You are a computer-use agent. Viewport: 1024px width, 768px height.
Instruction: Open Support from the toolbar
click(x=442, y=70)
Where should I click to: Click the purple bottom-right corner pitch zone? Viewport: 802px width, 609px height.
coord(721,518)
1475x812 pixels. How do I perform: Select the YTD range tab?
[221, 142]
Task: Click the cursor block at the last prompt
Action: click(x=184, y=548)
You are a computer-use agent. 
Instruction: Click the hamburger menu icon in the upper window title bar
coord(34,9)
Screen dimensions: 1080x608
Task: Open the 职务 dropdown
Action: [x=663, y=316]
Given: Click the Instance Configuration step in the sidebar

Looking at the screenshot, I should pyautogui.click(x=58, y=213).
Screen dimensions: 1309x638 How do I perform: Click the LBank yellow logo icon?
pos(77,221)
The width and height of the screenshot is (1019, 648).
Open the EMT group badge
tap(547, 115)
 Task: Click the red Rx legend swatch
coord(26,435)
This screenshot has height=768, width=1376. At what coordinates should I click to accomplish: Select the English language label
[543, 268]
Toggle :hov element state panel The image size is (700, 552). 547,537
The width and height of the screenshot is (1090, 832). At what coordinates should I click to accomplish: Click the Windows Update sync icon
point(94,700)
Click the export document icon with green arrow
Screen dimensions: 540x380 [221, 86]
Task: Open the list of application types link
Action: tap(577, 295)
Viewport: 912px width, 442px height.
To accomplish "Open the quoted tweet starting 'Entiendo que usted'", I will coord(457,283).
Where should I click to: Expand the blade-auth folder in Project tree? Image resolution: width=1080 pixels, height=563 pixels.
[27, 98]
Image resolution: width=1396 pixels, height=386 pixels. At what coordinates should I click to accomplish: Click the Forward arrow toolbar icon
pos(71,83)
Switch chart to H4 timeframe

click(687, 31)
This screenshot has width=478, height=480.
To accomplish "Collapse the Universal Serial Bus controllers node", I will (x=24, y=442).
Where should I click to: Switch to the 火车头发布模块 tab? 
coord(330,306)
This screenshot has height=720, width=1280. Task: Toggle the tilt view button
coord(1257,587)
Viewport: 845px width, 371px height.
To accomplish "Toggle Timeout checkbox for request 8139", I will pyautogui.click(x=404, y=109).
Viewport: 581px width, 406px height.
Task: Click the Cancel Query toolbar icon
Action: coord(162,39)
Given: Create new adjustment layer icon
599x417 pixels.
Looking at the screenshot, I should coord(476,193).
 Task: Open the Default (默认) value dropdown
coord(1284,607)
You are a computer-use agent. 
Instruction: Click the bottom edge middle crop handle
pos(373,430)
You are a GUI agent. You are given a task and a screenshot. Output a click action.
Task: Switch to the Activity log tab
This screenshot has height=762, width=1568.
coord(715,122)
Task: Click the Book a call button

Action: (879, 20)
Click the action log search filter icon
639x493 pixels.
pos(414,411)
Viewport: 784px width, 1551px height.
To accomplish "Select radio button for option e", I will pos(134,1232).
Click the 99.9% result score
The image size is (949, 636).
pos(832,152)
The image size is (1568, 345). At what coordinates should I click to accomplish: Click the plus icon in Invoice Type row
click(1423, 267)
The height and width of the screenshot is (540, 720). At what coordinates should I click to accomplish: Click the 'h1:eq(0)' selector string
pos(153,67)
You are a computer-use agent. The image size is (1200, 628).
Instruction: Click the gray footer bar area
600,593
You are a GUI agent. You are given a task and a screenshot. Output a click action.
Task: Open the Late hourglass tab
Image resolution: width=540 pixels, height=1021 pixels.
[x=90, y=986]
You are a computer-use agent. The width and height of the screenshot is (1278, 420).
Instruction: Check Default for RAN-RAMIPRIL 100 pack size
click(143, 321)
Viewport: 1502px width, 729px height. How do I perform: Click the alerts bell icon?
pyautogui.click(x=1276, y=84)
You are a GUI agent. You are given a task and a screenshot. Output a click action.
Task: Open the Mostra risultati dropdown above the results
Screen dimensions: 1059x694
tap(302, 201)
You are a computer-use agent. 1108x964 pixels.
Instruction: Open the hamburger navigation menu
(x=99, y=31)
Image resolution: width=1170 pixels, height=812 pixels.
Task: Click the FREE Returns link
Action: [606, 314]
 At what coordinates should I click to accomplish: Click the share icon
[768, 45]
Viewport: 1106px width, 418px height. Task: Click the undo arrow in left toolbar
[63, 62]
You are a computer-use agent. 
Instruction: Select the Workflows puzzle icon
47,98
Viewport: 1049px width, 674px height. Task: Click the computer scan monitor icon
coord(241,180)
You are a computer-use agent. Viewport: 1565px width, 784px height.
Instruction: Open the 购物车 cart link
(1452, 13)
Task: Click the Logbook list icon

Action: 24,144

Required task
Format every line of the records above as a Markdown table with two columns, Row and Line. Number the rows in order and omit blank lines.

Exercise output
| Row | Line |
|---|---|
| 1 | You are a computer-use agent. Viewport: 1024px width, 768px height. |
| 2 | Instruction: Open Support from the toolbar |
| 3 | click(x=442, y=70) |
| 4 | Where should I click to: Click the purple bottom-right corner pitch zone? Viewport: 802px width, 609px height. |
| 5 | coord(721,518) |
| 6 | 1475x812 pixels. How do I perform: Select the YTD range tab? |
| 7 | [221, 142] |
| 8 | Task: Click the cursor block at the last prompt |
| 9 | Action: click(x=184, y=548) |
| 10 | You are a computer-use agent.  |
| 11 | Instruction: Click the hamburger menu icon in the upper window title bar |
| 12 | coord(34,9) |
| 13 | Screen dimensions: 1080x608 |
| 14 | Task: Open the 职务 dropdown |
| 15 | Action: [x=663, y=316] |
| 16 | Given: Click the Instance Configuration step in the sidebar |
| 17 | Looking at the screenshot, I should pyautogui.click(x=58, y=213). |
| 18 | Screen dimensions: 1309x638 How do I perform: Click the LBank yellow logo icon? |
| 19 | pos(77,221) |
| 20 | The width and height of the screenshot is (1019, 648). |
| 21 | Open the EMT group badge |
| 22 | tap(547, 115) |
| 23 |  Task: Click the red Rx legend swatch |
| 24 | coord(26,435) |
| 25 | This screenshot has height=768, width=1376. At what coordinates should I click to accomplish: Select the English language label |
| 26 | [543, 268] |
| 27 | Toggle :hov element state panel The image size is (700, 552). 547,537 |
| 28 | The width and height of the screenshot is (1090, 832). At what coordinates should I click to accomplish: Click the Windows Update sync icon |
| 29 | point(94,700) |
| 30 | Click the export document icon with green arrow |
| 31 | Screen dimensions: 540x380 [221, 86] |
| 32 | Task: Open the list of application types link |
| 33 | Action: tap(577, 295) |
| 34 | Viewport: 912px width, 442px height. |
| 35 | To accomplish "Open the quoted tweet starting 'Entiendo que usted'", I will coord(457,283). |
| 36 | Where should I click to: Expand the blade-auth folder in Project tree? Image resolution: width=1080 pixels, height=563 pixels. |
| 37 | [27, 98] |
| 38 | Image resolution: width=1396 pixels, height=386 pixels. At what coordinates should I click to accomplish: Click the Forward arrow toolbar icon |
| 39 | pos(71,83) |
| 40 | Switch chart to H4 timeframe |
| 41 | click(687, 31) |
| 42 | This screenshot has width=478, height=480. |
| 43 | To accomplish "Collapse the Universal Serial Bus controllers node", I will (x=24, y=442). |
| 44 | Where should I click to: Switch to the 火车头发布模块 tab?  |
| 45 | coord(330,306) |
| 46 | This screenshot has height=720, width=1280. Task: Toggle the tilt view button |
| 47 | coord(1257,587) |
| 48 | Viewport: 845px width, 371px height. |
| 49 | To accomplish "Toggle Timeout checkbox for request 8139", I will pyautogui.click(x=404, y=109). |
| 50 | Viewport: 581px width, 406px height. |
| 51 | Task: Click the Cancel Query toolbar icon |
| 52 | Action: coord(162,39) |
| 53 | Given: Create new adjustment layer icon |
| 54 | 599x417 pixels. |
| 55 | Looking at the screenshot, I should coord(476,193). |
| 56 |  Task: Open the Default (默认) value dropdown |
| 57 | coord(1284,607) |
| 58 | You are a computer-use agent.  |
| 59 | Instruction: Click the bottom edge middle crop handle |
| 60 | pos(373,430) |
| 61 | You are a GUI agent. You are given a task and a screenshot. Output a click action. |
| 62 | Task: Switch to the Activity log tab |
| 63 | This screenshot has height=762, width=1568. |
| 64 | coord(715,122) |
| 65 | Task: Click the Book a call button |
| 66 | Action: (879, 20) |
| 67 | Click the action log search filter icon |
| 68 | 639x493 pixels. |
| 69 | pos(414,411) |
| 70 | Viewport: 784px width, 1551px height. |
| 71 | To accomplish "Select radio button for option e", I will pos(134,1232). |
| 72 | Click the 99.9% result score |
| 73 | The image size is (949, 636). |
| 74 | pos(832,152) |
| 75 | The image size is (1568, 345). At what coordinates should I click to accomplish: Click the plus icon in Invoice Type row |
| 76 | click(1423, 267) |
| 77 | The height and width of the screenshot is (540, 720). At what coordinates should I click to accomplish: Click the 'h1:eq(0)' selector string |
| 78 | pos(153,67) |
| 79 | You are a computer-use agent. The image size is (1200, 628). |
| 80 | Instruction: Click the gray footer bar area |
| 81 | 600,593 |
| 82 | You are a GUI agent. You are given a task and a screenshot. Output a click action. |
| 83 | Task: Open the Late hourglass tab |
| 84 | Image resolution: width=540 pixels, height=1021 pixels. |
| 85 | [x=90, y=986] |
| 86 | You are a computer-use agent. The width and height of the screenshot is (1278, 420). |
| 87 | Instruction: Check Default for RAN-RAMIPRIL 100 pack size |
| 88 | click(143, 321) |
| 89 | Viewport: 1502px width, 729px height. How do I perform: Click the alerts bell icon? |
| 90 | pyautogui.click(x=1276, y=84) |
| 91 | You are a GUI agent. You are given a task and a screenshot. Output a click action. |
| 92 | Task: Open the Mostra risultati dropdown above the results |
| 93 | Screen dimensions: 1059x694 |
| 94 | tap(302, 201) |
| 95 | You are a computer-use agent. 1108x964 pixels. |
| 96 | Instruction: Open the hamburger navigation menu |
| 97 | (x=99, y=31) |
| 98 | Image resolution: width=1170 pixels, height=812 pixels. |
| 99 | Task: Click the FREE Returns link |
| 100 | Action: [606, 314] |
| 101 |  At what coordinates should I click to accomplish: Click the share icon |
| 102 | [768, 45] |
| 103 | Viewport: 1106px width, 418px height. Task: Click the undo arrow in left toolbar |
| 104 | [63, 62] |
| 105 | You are a computer-use agent.  |
| 106 | Instruction: Select the Workflows puzzle icon |
| 107 | 47,98 |
| 108 | Viewport: 1049px width, 674px height. Task: Click the computer scan monitor icon |
| 109 | coord(241,180) |
| 110 | You are a computer-use agent. Viewport: 1565px width, 784px height. |
| 111 | Instruction: Open the 购物车 cart link |
| 112 | (1452, 13) |
| 113 | Task: Click the Logbook list icon |
| 114 | Action: 24,144 |